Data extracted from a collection
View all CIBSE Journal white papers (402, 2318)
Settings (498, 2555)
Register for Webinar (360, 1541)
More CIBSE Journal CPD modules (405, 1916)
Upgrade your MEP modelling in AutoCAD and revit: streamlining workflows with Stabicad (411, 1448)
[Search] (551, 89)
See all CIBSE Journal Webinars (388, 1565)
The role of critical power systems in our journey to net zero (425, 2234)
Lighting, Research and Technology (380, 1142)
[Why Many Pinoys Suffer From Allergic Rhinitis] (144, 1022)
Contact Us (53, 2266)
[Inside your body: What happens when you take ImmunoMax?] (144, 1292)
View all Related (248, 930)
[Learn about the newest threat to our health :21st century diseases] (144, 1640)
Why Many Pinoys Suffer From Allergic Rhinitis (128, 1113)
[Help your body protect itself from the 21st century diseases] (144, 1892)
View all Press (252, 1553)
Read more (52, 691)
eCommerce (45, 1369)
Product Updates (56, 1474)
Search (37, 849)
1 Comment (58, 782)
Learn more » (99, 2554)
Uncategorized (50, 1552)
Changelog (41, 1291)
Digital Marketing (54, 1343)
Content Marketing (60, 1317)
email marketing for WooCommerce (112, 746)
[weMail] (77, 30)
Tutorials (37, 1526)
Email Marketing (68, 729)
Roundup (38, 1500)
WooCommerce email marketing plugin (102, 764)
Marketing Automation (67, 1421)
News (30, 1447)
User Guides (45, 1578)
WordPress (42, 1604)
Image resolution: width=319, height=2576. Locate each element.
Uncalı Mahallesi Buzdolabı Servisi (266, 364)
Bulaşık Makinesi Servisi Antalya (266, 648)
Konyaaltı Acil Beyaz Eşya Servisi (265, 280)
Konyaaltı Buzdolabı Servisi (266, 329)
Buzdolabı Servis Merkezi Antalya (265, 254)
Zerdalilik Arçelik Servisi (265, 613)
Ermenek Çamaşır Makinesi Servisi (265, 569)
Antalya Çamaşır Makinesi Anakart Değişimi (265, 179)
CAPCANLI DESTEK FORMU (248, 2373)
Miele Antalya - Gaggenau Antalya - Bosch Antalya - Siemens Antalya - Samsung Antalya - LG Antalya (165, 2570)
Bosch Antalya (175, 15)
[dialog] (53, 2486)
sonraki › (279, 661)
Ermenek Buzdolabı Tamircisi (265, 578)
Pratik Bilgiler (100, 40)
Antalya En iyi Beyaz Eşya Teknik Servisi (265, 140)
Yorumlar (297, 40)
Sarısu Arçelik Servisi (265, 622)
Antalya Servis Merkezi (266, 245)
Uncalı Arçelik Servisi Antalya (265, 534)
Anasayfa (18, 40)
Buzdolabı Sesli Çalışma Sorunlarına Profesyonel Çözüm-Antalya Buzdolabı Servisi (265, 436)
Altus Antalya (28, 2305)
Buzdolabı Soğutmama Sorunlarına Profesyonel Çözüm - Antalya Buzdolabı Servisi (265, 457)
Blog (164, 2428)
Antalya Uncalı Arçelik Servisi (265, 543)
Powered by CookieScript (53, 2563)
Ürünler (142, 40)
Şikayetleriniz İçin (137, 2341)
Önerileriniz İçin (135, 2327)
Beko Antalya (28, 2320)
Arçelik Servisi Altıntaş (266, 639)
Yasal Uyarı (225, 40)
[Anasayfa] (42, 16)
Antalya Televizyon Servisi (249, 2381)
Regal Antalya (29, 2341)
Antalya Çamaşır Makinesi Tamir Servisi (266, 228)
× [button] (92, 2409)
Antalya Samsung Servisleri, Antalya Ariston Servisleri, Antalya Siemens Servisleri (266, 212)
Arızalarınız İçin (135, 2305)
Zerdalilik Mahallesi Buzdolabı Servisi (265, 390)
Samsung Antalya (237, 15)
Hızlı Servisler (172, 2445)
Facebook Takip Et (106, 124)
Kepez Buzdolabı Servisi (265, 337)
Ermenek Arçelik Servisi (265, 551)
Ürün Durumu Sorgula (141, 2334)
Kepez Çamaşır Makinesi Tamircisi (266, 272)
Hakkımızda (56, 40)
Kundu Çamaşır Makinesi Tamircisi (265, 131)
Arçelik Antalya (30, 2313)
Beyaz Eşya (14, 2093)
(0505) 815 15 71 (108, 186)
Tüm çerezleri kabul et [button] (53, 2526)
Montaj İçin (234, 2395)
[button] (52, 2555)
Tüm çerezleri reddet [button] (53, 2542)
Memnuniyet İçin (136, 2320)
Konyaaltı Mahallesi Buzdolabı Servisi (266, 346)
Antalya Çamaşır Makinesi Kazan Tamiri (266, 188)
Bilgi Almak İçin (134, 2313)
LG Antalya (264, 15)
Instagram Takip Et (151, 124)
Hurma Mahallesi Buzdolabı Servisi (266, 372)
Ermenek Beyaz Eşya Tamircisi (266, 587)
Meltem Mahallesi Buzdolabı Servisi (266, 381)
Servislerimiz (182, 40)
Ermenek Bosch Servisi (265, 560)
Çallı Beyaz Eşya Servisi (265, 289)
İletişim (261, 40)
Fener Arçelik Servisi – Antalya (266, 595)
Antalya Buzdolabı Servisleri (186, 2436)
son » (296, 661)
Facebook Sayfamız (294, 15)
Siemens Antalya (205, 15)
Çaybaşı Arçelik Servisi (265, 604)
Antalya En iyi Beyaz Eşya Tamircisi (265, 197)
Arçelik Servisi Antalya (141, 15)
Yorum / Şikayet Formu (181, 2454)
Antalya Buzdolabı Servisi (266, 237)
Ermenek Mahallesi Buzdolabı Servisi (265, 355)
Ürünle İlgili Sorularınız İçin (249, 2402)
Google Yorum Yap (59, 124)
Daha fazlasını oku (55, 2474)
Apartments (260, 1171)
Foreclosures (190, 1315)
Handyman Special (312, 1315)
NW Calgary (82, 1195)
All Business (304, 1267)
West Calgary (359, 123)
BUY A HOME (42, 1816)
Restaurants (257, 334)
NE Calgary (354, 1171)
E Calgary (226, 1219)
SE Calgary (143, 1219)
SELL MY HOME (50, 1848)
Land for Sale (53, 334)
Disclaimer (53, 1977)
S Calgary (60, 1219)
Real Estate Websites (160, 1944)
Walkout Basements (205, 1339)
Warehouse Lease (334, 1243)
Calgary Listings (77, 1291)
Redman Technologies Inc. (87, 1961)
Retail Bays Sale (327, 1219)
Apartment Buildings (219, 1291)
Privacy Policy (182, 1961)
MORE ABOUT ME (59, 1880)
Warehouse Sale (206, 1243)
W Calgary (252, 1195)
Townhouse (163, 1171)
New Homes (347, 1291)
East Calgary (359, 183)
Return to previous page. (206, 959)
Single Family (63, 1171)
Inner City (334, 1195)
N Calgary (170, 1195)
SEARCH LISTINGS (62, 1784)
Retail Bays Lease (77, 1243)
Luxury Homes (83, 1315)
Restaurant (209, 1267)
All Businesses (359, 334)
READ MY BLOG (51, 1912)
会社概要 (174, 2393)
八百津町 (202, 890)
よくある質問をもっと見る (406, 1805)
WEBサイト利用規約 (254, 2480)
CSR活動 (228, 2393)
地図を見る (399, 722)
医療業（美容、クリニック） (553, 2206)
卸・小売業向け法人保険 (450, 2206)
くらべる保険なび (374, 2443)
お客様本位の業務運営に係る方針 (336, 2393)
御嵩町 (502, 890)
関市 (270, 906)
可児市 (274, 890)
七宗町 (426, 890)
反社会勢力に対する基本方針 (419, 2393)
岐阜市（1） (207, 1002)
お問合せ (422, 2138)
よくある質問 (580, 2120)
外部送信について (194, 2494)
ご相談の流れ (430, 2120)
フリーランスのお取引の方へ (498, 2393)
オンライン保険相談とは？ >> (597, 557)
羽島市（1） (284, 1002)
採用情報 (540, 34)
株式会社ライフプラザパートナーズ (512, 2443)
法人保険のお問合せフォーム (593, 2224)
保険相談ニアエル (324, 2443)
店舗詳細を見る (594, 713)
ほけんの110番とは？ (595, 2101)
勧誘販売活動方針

WHAT IS NEEDED
There is a run of lines above from the one with "Apartments (260, 1171)" to the one with "N Calgary (170, 1195)"; print exactly that run, both ends included, and nothing else.

EXERCISE SOLUTION
Apartments (260, 1171)
Foreclosures (190, 1315)
Handyman Special (312, 1315)
NW Calgary (82, 1195)
All Business (304, 1267)
West Calgary (359, 123)
BUY A HOME (42, 1816)
Restaurants (257, 334)
NE Calgary (354, 1171)
E Calgary (226, 1219)
SE Calgary (143, 1219)
SELL MY HOME (50, 1848)
Land for Sale (53, 334)
Disclaimer (53, 1977)
S Calgary (60, 1219)
Real Estate Websites (160, 1944)
Walkout Basements (205, 1339)
Warehouse Lease (334, 1243)
Calgary Listings (77, 1291)
Redman Technologies Inc. (87, 1961)
Retail Bays Sale (327, 1219)
Apartment Buildings (219, 1291)
Privacy Policy (182, 1961)
MORE ABOUT ME (59, 1880)
Warehouse Sale (206, 1243)
W Calgary (252, 1195)
Townhouse (163, 1171)
New Homes (347, 1291)
East Calgary (359, 183)
Return to previous page. (206, 959)
Single Family (63, 1171)
Inner City (334, 1195)
N Calgary (170, 1195)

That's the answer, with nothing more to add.